It was clear that the action was 100% intentional and directed at the cyclist. It was also obvious that the small-minded, infantile, knuckle dragging, coward had modified his childish toy truck to emit toxic clouds of thick, black, smoke on demand in order to attack innocent pedestrians so they can get his jollies in whatever childish, demented way that harming other people and our shared environment provides him with.

The stupid toy truck and it’s cowardly inhabitants sped away as cowards always do and me, being logical and not reactionary, instead of chasing the slimy piece of maggot-ridden filth down and repeatedly stepping on his face – I promptly called the Highway Patrol and reported the incident. The officer stated that it was out of his jurisdiction however it could be considered some form of assault and should be called into 911 but in this case too much time had elapsed since the incident to do so. So f-ing frustrating!!! 

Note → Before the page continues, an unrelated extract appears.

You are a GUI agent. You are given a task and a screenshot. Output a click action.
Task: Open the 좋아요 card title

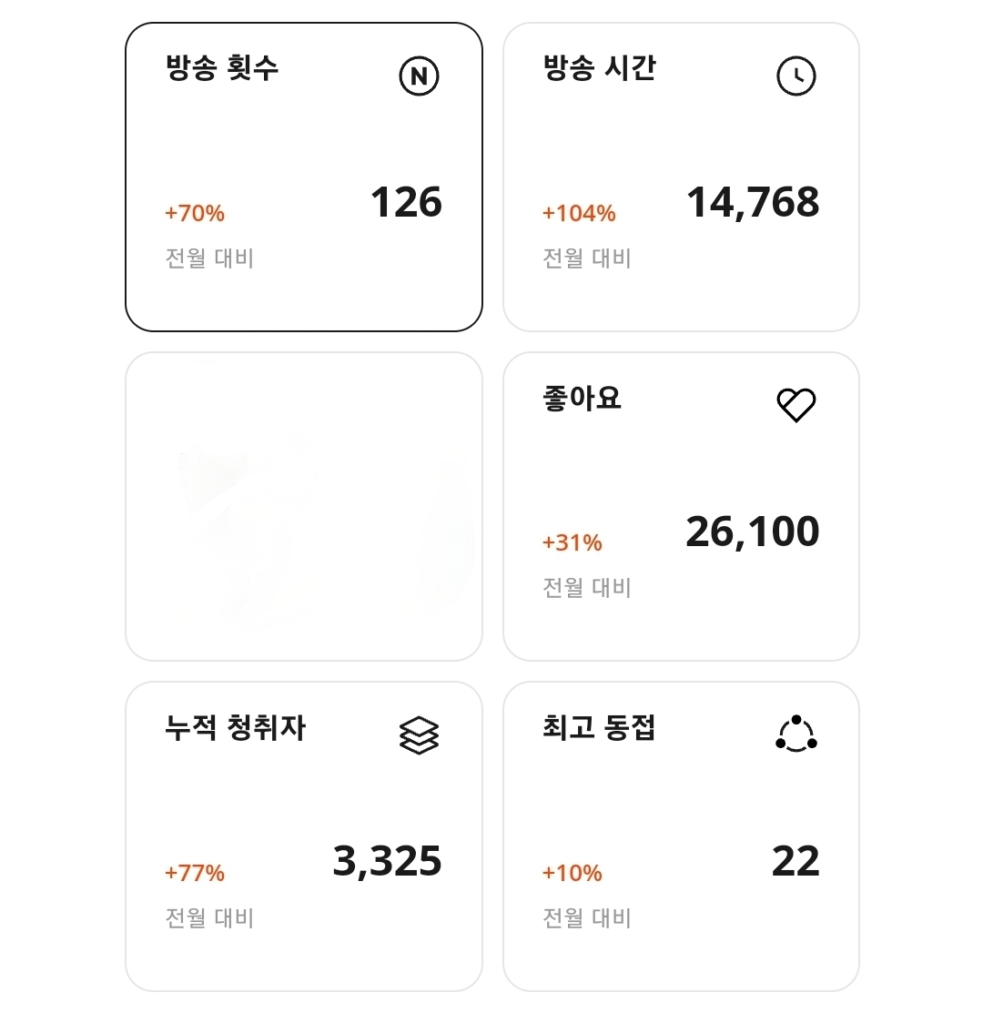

This may be a free country but we are not free to commit crimes such as this that are designed to target and harm others or our shared environment. Nor are we free to tamper with the emission control systems on our vehicles for any reason and we are not free to commit these acts of stupidity that those that modify their vehicles to do so call “coal rolling” or “rolling coal”, – this is an absolute hateful premeditated attack on others and on the environment and it should not go unpunished!

If you see this happen to try to get all the details including the license number if possible and then call 911, the sheriff, police, etc.

Lastly, if you participate in this “coal rolling” madness you are a simply a complete and total dumbass!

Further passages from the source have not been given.